Members in attendance shared their experience and outlined the effects the changes will have on their enterprises.
A member from Sligo shared her experience of relocating from Dublin to her home place and renovating a building that is over 150 years old, with the help of a credit union loan.
With single glazed windows, she feels this property is not conducive to long-term rental, but fears that, as RPZs are based on numbers, her property could be in difficulty soon.
'Not just tourism'
A member from the east of the country suggested “it is not just tourism, it is a service for the whole community”.
The ISCF estimates that self-catering properties account for over €81m in income from rural areas each year.
“This is part of our family or farm income, our retirement plan or the college fees for our children. There are many women in Ireland on family farms who do not have other income and depend on this for an independent income,” stated ISCF chair Máire Ní Mhurchú.

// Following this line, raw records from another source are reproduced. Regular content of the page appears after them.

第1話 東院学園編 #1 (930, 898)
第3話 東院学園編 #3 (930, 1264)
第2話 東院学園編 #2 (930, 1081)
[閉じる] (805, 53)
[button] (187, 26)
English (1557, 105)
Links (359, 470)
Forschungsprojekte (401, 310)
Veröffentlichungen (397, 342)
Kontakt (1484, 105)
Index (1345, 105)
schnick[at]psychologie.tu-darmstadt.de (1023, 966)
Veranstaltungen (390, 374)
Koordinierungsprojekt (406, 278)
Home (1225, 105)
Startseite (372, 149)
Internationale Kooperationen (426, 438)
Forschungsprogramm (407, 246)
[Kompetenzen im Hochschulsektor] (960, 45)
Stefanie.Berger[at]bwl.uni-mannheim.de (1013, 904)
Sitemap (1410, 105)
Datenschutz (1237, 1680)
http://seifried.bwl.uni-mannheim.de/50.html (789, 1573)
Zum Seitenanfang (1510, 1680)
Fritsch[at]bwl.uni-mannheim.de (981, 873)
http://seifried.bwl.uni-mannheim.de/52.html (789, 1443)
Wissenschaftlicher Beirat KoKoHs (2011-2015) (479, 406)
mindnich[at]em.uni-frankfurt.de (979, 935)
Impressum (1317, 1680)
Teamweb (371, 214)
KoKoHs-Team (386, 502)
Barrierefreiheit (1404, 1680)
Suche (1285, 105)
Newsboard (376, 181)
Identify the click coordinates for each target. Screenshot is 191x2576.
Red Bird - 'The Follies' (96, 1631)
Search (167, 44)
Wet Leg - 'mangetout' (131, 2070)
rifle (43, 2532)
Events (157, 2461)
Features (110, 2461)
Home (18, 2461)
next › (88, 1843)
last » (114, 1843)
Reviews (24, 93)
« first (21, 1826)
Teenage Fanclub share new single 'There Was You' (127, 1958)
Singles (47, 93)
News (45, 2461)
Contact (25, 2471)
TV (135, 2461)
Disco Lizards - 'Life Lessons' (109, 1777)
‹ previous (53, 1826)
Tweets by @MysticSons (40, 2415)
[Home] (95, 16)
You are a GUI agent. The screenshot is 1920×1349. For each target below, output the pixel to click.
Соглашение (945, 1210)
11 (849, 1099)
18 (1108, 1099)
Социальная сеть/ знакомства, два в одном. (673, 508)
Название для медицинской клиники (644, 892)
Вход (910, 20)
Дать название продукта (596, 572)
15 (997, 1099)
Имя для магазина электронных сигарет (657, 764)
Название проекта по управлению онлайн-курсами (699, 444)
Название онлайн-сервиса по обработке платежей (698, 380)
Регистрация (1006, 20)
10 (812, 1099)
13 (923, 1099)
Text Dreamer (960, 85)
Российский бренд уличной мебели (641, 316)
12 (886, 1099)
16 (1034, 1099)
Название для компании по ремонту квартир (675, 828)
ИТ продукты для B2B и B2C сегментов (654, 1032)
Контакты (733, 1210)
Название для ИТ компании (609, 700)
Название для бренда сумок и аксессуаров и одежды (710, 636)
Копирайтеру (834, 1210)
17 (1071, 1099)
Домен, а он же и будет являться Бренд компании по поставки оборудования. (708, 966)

Rural TDs who voiced their support for members included Johnny Guirke (SF), Meath west; Veronica Murphy (IND), Wexford; Christopher O’Sullivan (FF), Cork southwest; Martin Kenny (SF), Sligo-Leitrim; Noel Grealish (IND), Galway west; and Matt Shanahan (IND), Waterford.
A meeting was held on Thursday 16 February between representatives from the Department of Tourism, the Department of Housing, B&B Ireland, ISCF and online travel agents such as Airbnb, Booking.com and Expedia.
Speaking with the Irish Farmers Journal, Ms Ní Mhurchú said: “We have decided that despite our best efforts to co-operate with the register, and asking repeatedly for clarity from the Department of Housing, we cannot at present support it.”
It is expected a meeting will be held on 27 March in Killarney to further discuss this matter.